Combined with a causal message and QA generation mechanism (enforced by hints), MemSim minimizes LLM hallucinations, supporting datasets such as MemDaily for various memory configuration evals (FullMem, ReceMem, RetrMem, etc.), and grounding metrics via effectiveness (accuracy) and efficiency (adaptation/response time).

The PerLTQA dataset and framework (Du et al., 26 Feb 2024) explicitly separates semantic and episodic personal memory, applying BERT-based classification ( $\sim96\%$ accuracy) for selecting relevant memory type, followed by retrieval and synthesis via LLMs. This aligns personal memory management with best practices in QA system performance and context-sensitive answer generation.
The 3D-8Q taxonomy (Wu et al., 22 Apr 2025) describes memory systems along object, form, and time axes, resulting in eight quadrants categorizing personal/system and parametric/non-parametric/short/long-term memory. This typology underpins structured analysis and systematic evolution of AI memory architectures.

6. Hardware and Architectural Advances in System Memory

Underlying all software and algorithmic approaches are advances and bottlenecks in physical memory architectures. Two recent perspectives have emerged:

Memory-centric computing (Mutlu et al., 1 May 2025) advocates shifting computation directly into memory structures (Processing In Memory, PIM) to mitigate performance, energy, and reliability bottlenecks that conventional processor-centric paradigms face—especially as DRAM scaling hits physical limits (RowHammer, RowPress, VRD, data retention).
System architectures leveraging compute-memory nodes (Liu et al., 28 Aug 2025) propose explicit, tightly coupled local memory (using advanced 2.5D/3D integration) accessible at micrometer scale, with critical data assigned by software to the lowest-latency, highest-bandwidth, lowest-energy tier. Hierarchical tiers (SRAM, HBM, DRAM) explicitly separate hot/cold data placement, reducing energy per bit ( $E_\text{local} \ll E_\text{shared} \ll E_\text{off-chip}$ ) and enabling scalable performance.

7. Open Problems, Future Directions, and Challenges

Open challenges in the field involve:

Scalability and streaming: Developing agile, stream-oriented memory systems that fuse multimodal data continuously, rather than in batches (Wu et al., 22 Apr 2025).
Automation: Enabling self-refining memory models that evolve via both personal and system-side updates across ever-changing contexts and user requirements.
Privacy: Balancing detailed personal memory retention with both individual and collective privacy, especially as agents move toward cross-domain memory sharing.
Hardware-software co-design: Realizing memory-centric computation demands coordination between OS/memory controllers, software frameworks, and physical memory chip design (Mutlu et al., 1 May 2025, Liu et al., 28 Aug 2025).
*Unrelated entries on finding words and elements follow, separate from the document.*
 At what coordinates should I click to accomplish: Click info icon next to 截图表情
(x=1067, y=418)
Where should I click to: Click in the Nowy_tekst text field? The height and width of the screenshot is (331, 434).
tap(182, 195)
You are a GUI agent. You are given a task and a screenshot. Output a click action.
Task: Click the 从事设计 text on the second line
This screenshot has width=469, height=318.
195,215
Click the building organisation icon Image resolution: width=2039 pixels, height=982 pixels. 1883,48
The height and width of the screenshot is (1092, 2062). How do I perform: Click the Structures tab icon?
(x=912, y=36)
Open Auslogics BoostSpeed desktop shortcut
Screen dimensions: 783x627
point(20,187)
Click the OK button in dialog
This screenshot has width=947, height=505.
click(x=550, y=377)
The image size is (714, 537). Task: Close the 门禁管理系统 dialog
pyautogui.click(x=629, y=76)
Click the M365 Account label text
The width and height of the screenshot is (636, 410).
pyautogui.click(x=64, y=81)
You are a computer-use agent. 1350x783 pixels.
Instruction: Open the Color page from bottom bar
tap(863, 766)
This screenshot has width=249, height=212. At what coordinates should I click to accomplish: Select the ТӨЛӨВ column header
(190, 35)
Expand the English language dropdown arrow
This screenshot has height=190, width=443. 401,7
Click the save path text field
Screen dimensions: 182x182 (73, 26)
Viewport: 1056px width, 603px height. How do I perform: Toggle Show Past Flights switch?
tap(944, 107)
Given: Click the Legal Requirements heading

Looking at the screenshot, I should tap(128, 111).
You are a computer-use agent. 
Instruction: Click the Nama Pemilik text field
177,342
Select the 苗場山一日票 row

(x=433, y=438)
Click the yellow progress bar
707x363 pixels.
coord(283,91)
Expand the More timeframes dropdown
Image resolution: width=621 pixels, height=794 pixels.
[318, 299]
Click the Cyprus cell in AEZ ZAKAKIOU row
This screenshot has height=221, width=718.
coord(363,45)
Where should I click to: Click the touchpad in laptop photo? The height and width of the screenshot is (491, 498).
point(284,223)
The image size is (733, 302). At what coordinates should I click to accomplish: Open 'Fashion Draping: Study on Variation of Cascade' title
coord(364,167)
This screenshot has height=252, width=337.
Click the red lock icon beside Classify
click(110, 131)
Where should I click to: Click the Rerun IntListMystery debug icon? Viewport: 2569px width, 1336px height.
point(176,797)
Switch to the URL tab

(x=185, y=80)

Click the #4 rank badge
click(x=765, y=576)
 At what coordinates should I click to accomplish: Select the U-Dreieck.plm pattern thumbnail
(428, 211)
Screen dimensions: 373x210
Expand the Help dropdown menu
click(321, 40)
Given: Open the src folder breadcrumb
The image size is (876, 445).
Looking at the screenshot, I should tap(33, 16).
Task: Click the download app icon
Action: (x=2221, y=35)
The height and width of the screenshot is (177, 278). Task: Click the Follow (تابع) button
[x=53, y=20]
A plausible implication is that future intelligent agents and assistive systems will be defined by the sophistication, adaptability, and privacy-preserving capabilities of their memory architectures—integrating advances in algorithmic reasoning, multimodal fusion, and hardware design into seamless platforms for lifelong personal and system memory management.